I am about to build a deck and i want to know what is the best thing i can spray to the galvanized holders to prevent rust and to spray the under side of the decking joist. I will be using pressure treated lumber but, just want to be sure all is good. Some of the joist will be resting on the ground..

thanks for all and any help…. plus…. working on a house that i am gutting and redoing… will post pictures.


----------



## ajosephg (Aug 25, 2008)

I don't think coating the under side brings anything to the party except extra expense. However - you should not allow any wood to contact soil - put concrete footings or blocks beneath.


----------



## RussellAP (Feb 21, 2012)

You shouldn't have to worry about the joist hangers, and don't treat the pressure treated wood for at least a year. I wouldn't put any joist on the ground, rather dig it out and put in some concrete blocks or piers and line them with a product that is a blue plastic that goes between the wood and the concrete. Can't recall the name of the plastic, but it's 4" wide and comes in a roll.


----------



## dhazelton (Feb 11, 2012)

I made a small deck/landing that rests directly on the ground as it was only a 9 inch step up to my door. I dug things out and put in a couple inches of gravel, so it's at least sitting on something with good drainage. If you do that then you shouldn't need to do anything to joists or hangers, and make sure you use the correct galvinized hanger nails (or screws if you wish).


----------



## Blackbear (Apr 28, 2012)

What Russell was suggesting sounds a bit like sill seal? It stops wood from wicking moisture from the concrete.

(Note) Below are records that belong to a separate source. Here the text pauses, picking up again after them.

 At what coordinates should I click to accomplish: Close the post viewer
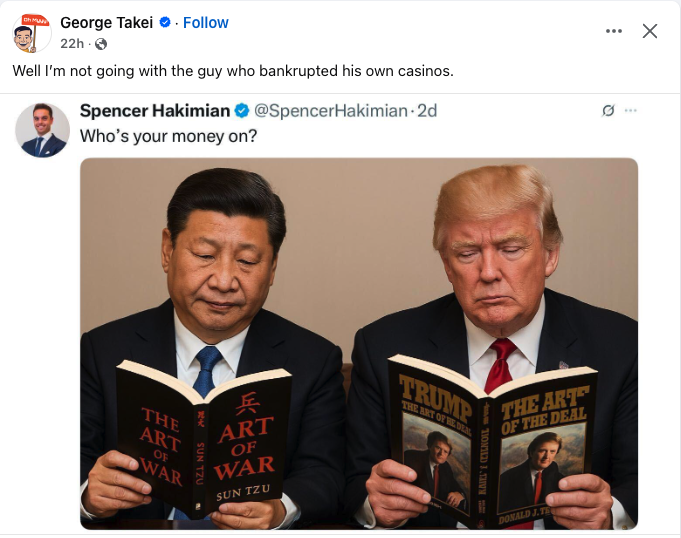[x=650, y=31]
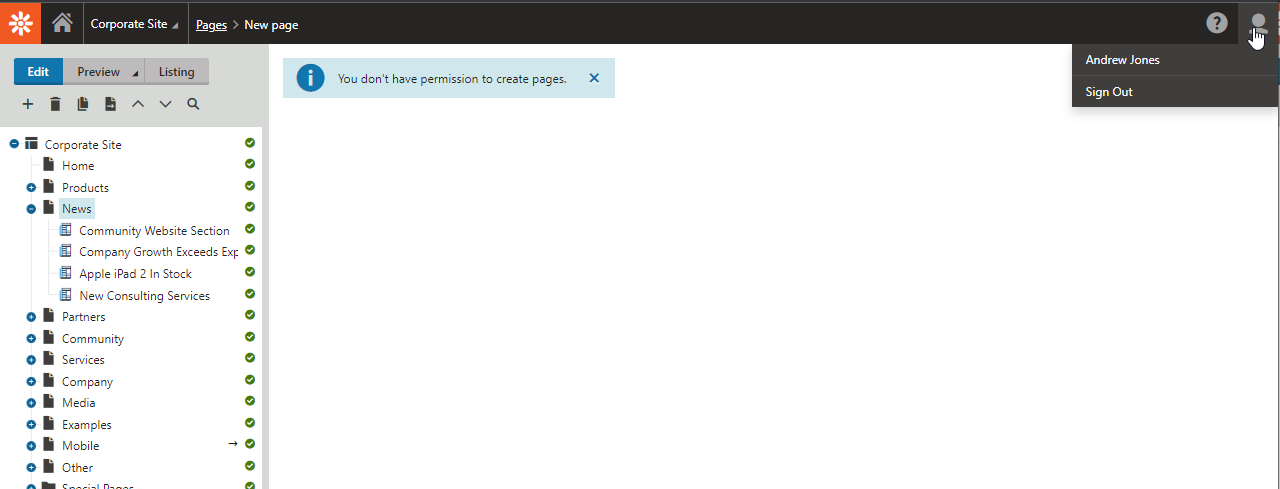This screenshot has height=489, width=1280.
Task: Switch to the Listing tab
Action: tap(177, 72)
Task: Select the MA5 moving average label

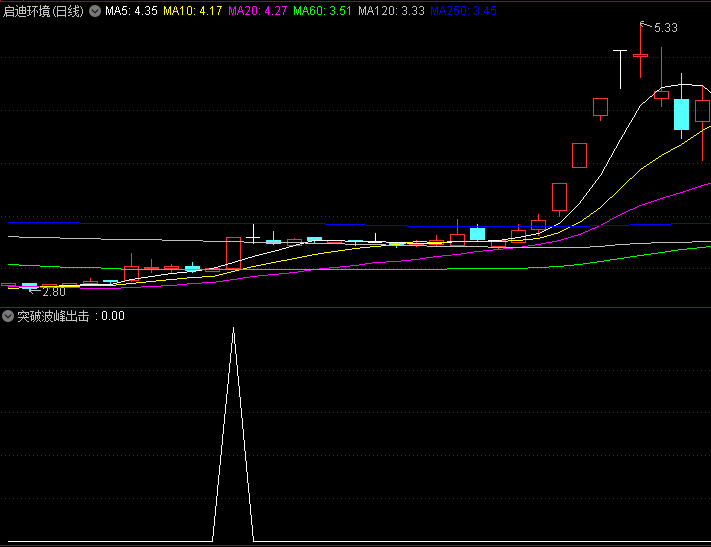Action: (130, 11)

Baby86bear, I live in a climate with a fair amout of rain and snow. My deck is presure treated and showing no real signs of water damage after 5 years. The biggest thing is some slight mildew in a few shady spots. I am about to use a product to scrub the deck and then seal it with a waterseal.


----------



## RussellAP (Feb 21, 2012)

Another thing I picked up watching Holmes on Homes about joist hangers is to first screw the boards in place so they are exactly where you want them, then nail or screw the joist hanger under them tight. If you put the joist hanger up first the boards will be helter skelter and an uneven surface is guaranteed.


----------



## a1Jim (Aug 9, 2008)

I usually build 10-20 decks a year .Most Pressure treated wood is rated for 40 years, the the newest type of Simson Joist hangers the ones that have a "Z" in there number are made for the new type of PT wood and should hold up for years also. Some PT wood is rated for ground contact and some is not depending on the area your in. In my area it is code to put a 6mil vapor barrier(black plastic) on the ground to help keep moister off the bottom deck. I pre-install my joist hangers using a small piece of the joist that are going in them as a gauge to get the hangers set at the correct height. Be careful what kind of deck material you use, for the deck surface never use a doug fir or non outdoor rated woods even if you stain both sides first because after a couple years your finish will not protect the bottom of the decking material. Another mistake home owners make building decks is when they use composite decking the place the joist to far apart ,most composite manufacturer recommend 16"-12" on center. If you feel better painting the Joist hangers before you install them it won't hurt a thing and my prolong their life but is not necessarily in my opinion. http://www.strongtie.com/products/connectors/hangertables/face_ss-df1.asp


----------